Hepsinin kafasına göre bir tarifesi var.
Son gittiğim Lizbon'daki otelde 15 dakikasına 4,5 Euro alıyorlardı.
Daha önce kaldığım ülkelerde de internet için para almayan otel sayısı çok azdı.
Geceliğine 130 Euro ödediğiniz otelin, artık bir ihtiyaç olan internet için 4,5 Euro istemesi başlı başına sinir bozucu bir durum.
Oldu olacak kullandığımız sudan, elektrikten de ekstra para alın.
Otellerde internet ne zaman ödediğimiz fiyata dahil olacak merak ediyorum.
Eurovision hiçbir şeymiş
MTV Avrupa Müzik Ödülleri gördüğüm en profesyonel televizyon prodüksiyonuydu.
Hani biz Eurovision'a falan 'mükemmel' dedik ya, sadece bizim yaptığımız değil tüm Eurovision yarışmaları falan MTV'nin prodüksiyonu yanında solda sıfır kalır.
Kocaman bir kapalı salonda üç ana sahne peşpeşe, yanlarında da iki küçük sahne olmak üzere beş portatif sahnede gerçekleşti bütün şov.
Sadece bu sahnelerin önünde şovu izleyen 1000-1500 kişilik bir seyirci grubu var.
Diğer seyirciler salonun arka tarafında ayakta ve tribünleri doldurmuş durumda.
Her sanatçı için ayrı bir sahne, ayrı bir ses-ışık kuruluyor.
Dev bir ekranda her seferinde geri sayan bir saat var.
Sahnenin hazır olması için kalan zamanı gösteriyor.
Saat gibi çalışan sistem her seferinde de zamanında sahneyi kurmayı başardı.
Bir keresinde saydım, sahnede aynı anda çalışan tam 48 kişi vardı.
Kimi enstrümanları getiriyor, kimi yerleri siliyor, kimi dekoru taşıyor.
Tam bir karınca yuvası gibiydi.
Biri en az 25 metre uzunluğunda olmak üzere üç ayrı jimmy jeep vardı. Jimmy jeep operatörünü izlerken ben yoruldum...
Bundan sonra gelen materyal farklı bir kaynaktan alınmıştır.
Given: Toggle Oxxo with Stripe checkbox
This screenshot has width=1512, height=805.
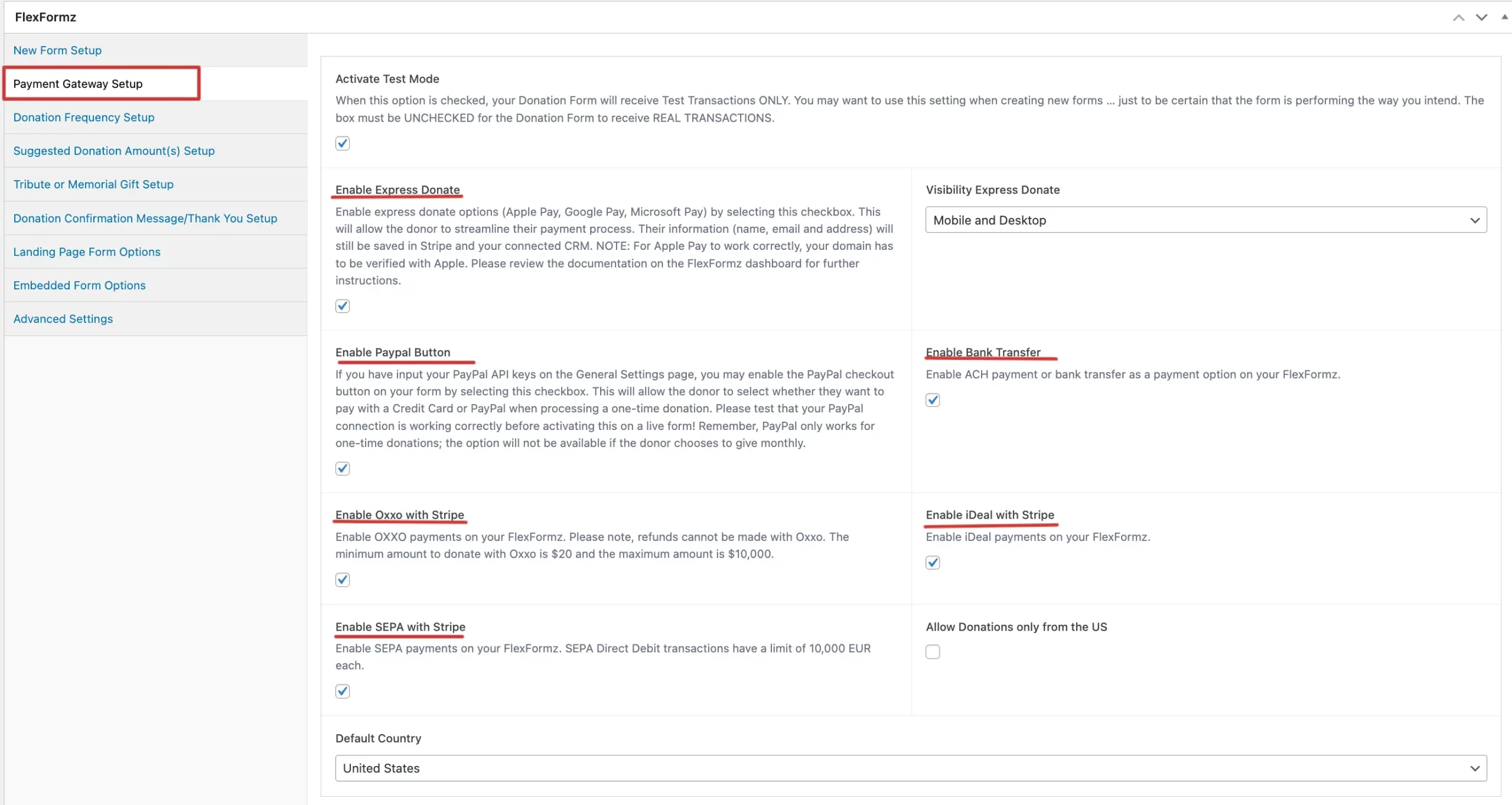Looking at the screenshot, I should tap(343, 579).
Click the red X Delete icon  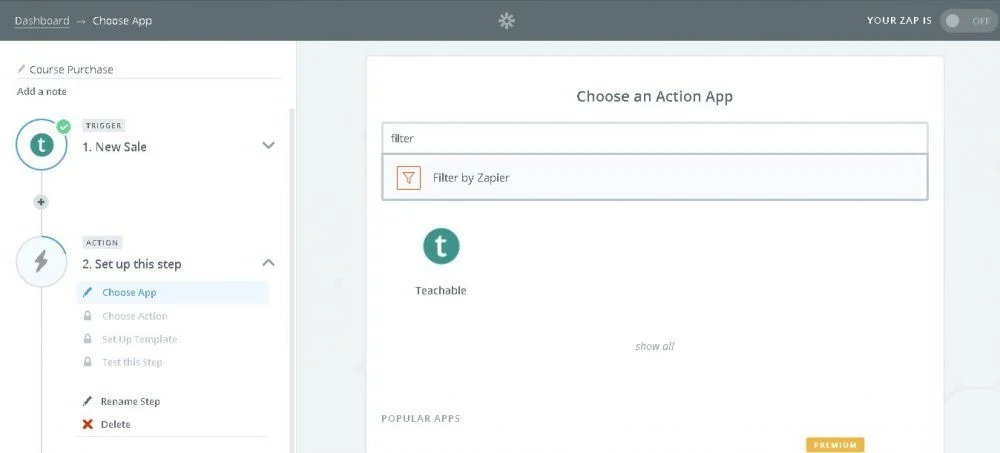[x=88, y=424]
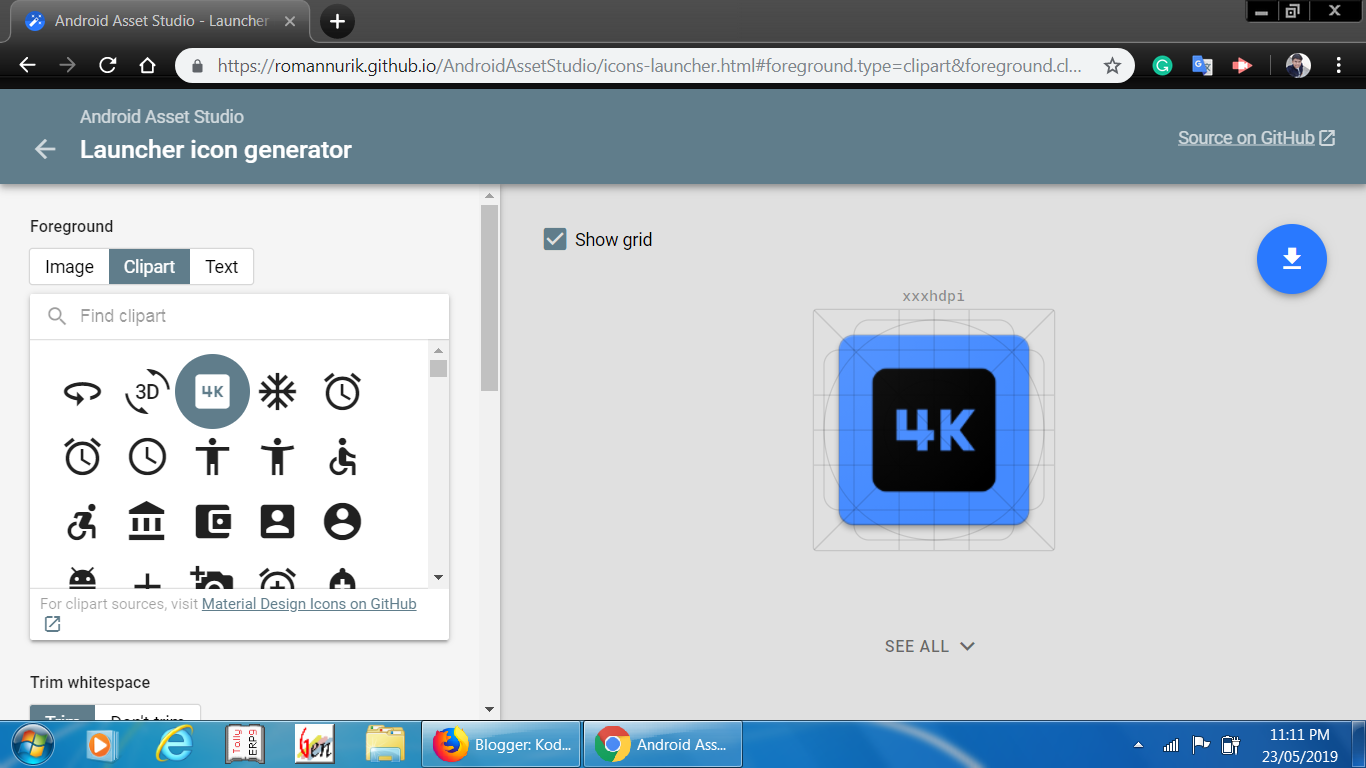
Task: Select the 3D rotation clipart
Action: pos(147,391)
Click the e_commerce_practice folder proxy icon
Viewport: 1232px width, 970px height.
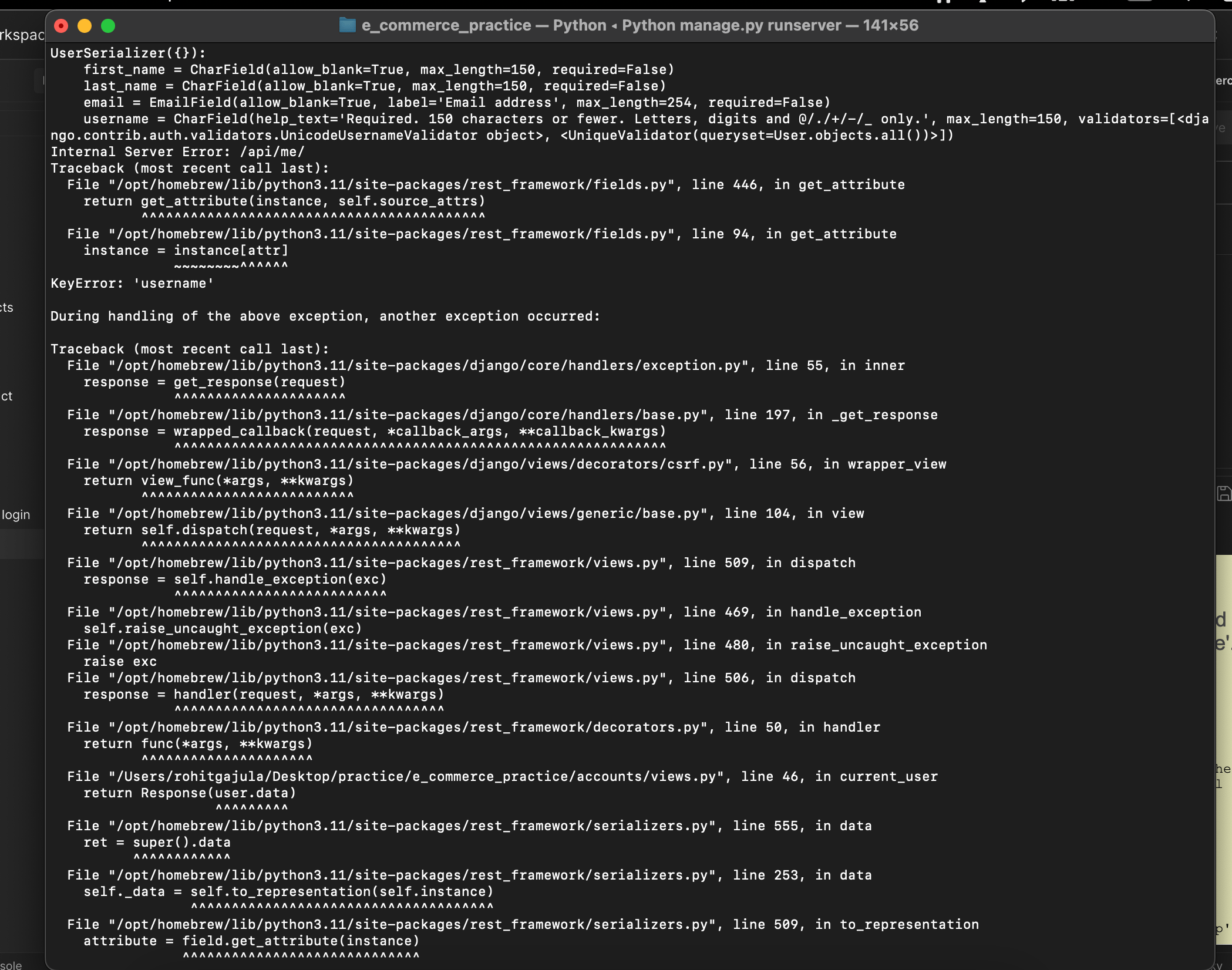click(x=348, y=25)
Her seferinde ayrı bir efekt yaratan binlerce spot ve lazer...
Tüm bunlar ekrana yayının en iyi şekilde yansıması için.
Mesela Madonna, Bob Geldof'u anons ederken diğer taraftaki küçük sahnede bir sonraki grubun hazırlığı yapılıyor.
Sahne önündeki binlerce insan dama taşı gibi gürültüsüz-patırsız oradan oraya taşınıyor ve bunların hiçbiri yayına yansımıyor.
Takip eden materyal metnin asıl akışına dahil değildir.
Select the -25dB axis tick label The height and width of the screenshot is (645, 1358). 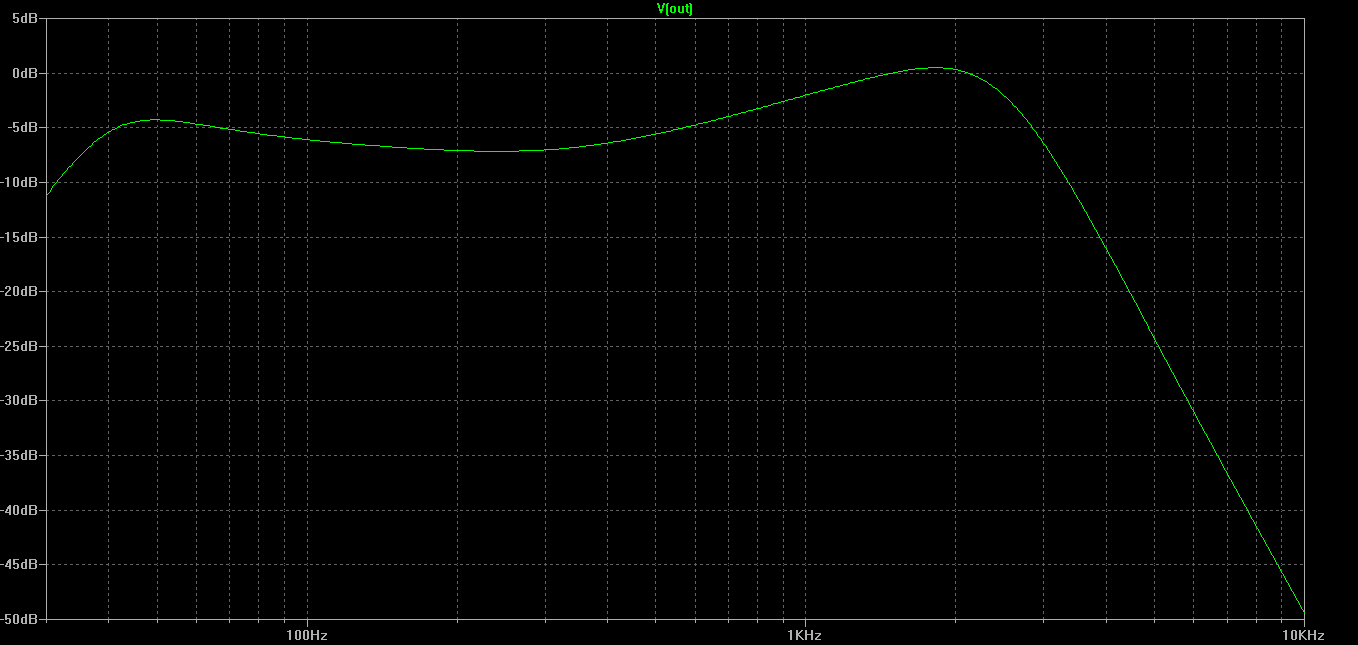click(20, 346)
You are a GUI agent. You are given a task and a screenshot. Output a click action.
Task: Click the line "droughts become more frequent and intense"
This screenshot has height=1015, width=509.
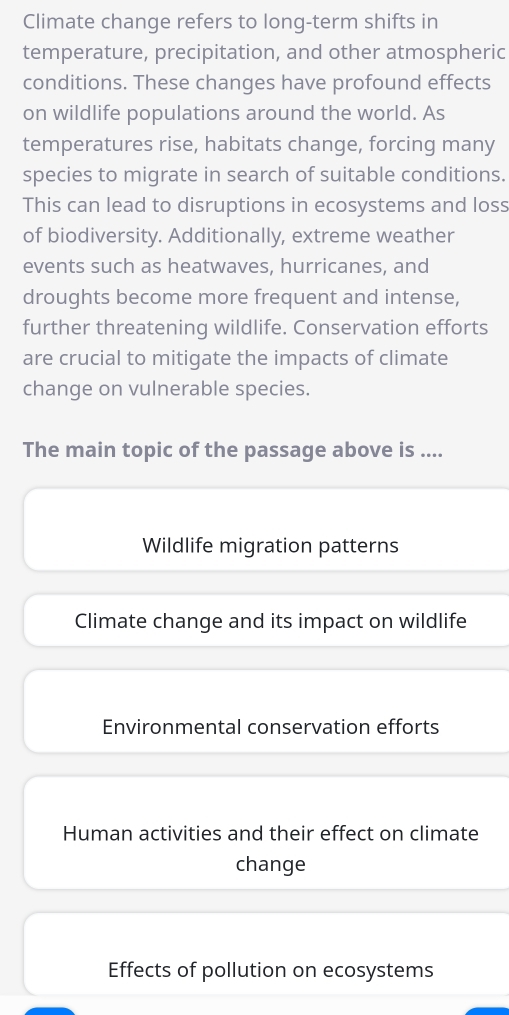click(242, 297)
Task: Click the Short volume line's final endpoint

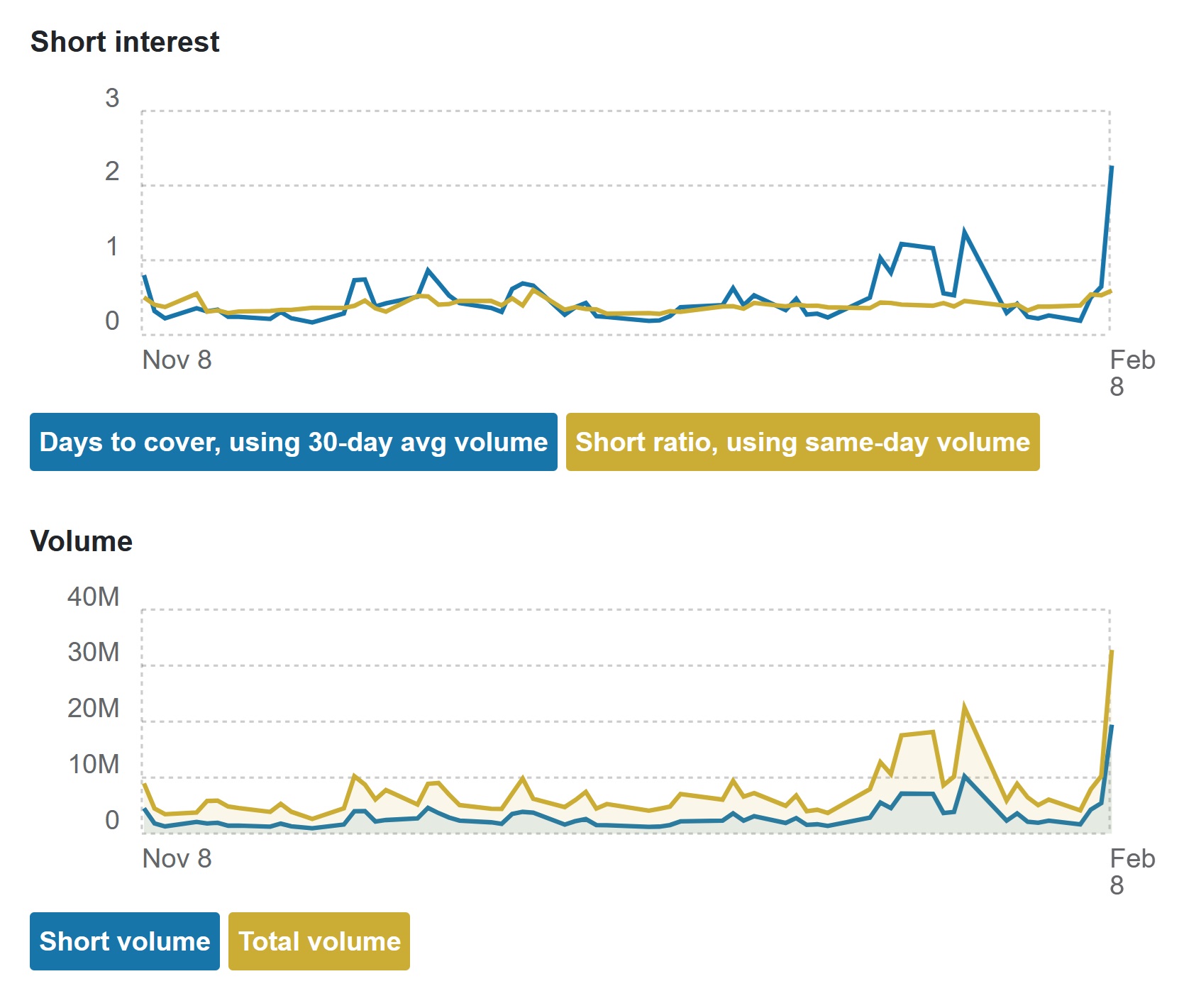Action: tap(1112, 726)
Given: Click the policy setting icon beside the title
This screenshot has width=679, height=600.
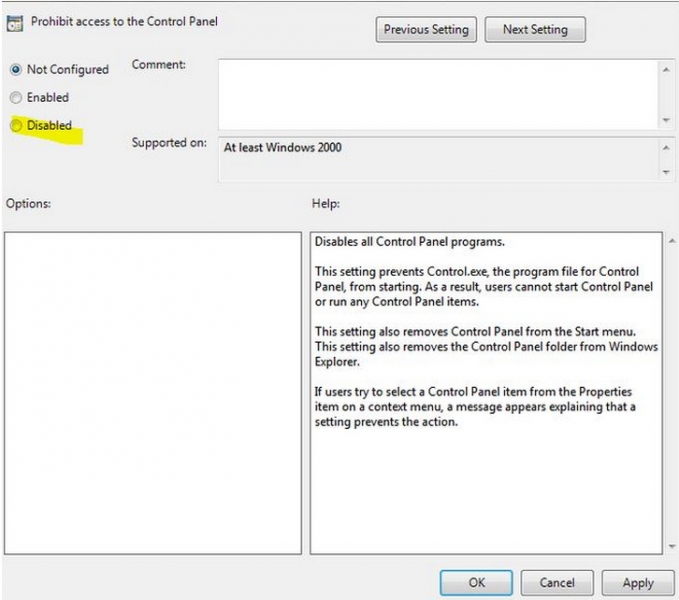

Ağzı açık izlemek diye bir deyim vardır ya aynen öyle takip ettim tıkır tıkır işleyen bu organizasyonu...
Lizbonlu gençler dans değil sohbet ediyor
MTV gecesi için gittiğim Lizbon'da üç gece kalınca Portekiz'in gece hayatını da yakından gördüm.
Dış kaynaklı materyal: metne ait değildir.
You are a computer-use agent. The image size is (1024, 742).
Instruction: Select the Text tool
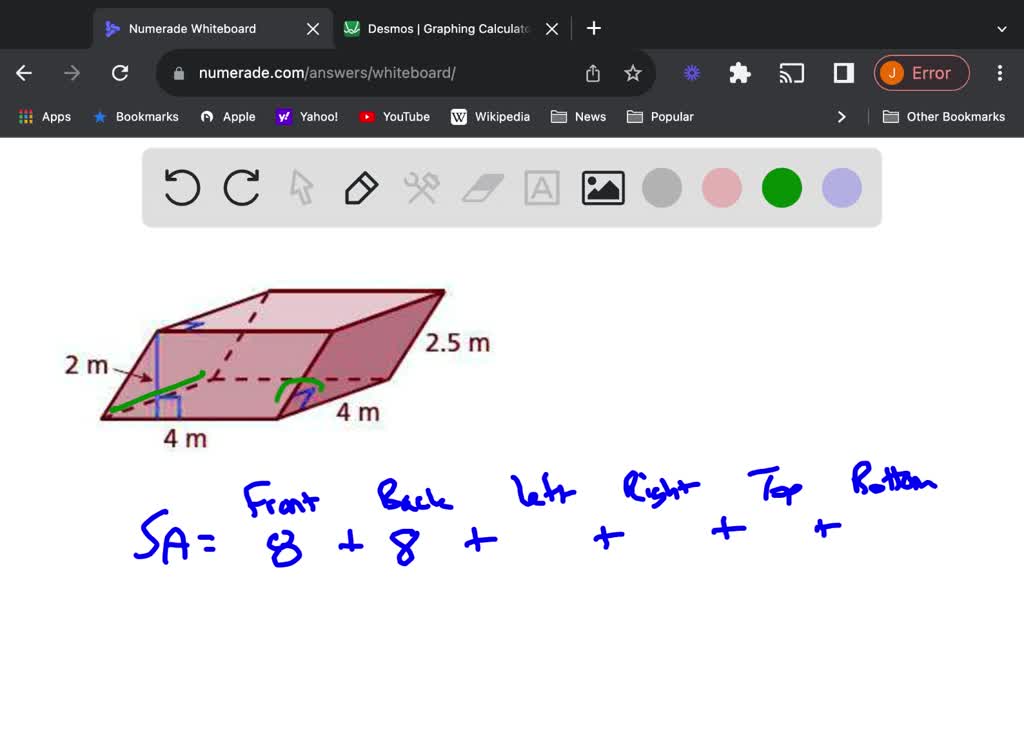541,187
Lizbon'un bütün gençleri akşam olunca bizim Bodrum'un barlar sokağına benzeyen Bairro Alto'ya akıyor.
Herkesin elinde içkiler, daracık sokaklarda kalabalıktan yürümek imkansız.
Ancak Portekizli gençler dans etmiyor, sohbet ediyor.
Çünkü bizde olduğu gibi sokaklara bangır bangır müzik yayını yapan tek mekan yok.
Her binanın altında bulunan küçücük barlardan alınan içkilerle sokakta saatlerce konuşuyorlar.
Avrupa'nın göbeğinde gençler Fransa'yı yakarken, Portekiz'de inanılmaz bir huzur var.
Araba kiralayıp kuzeye gittik, Avrupa'nın en batı ucunda okyanus kıyısında güneşin batışını izledik.
Sokaklarda en ufak bir gerginlik yok. Suç oranı çok düşük, kimse kimseyle kavga etmiyor.
Bairro Alto'da sohbet eden gençlerin dans mekanı ise okyanus kıyısındaki büyük barlar.
Lizbon'a aşık Portekizli şair Fernando Pessoa'nın dediği kadar varmış bu şehir.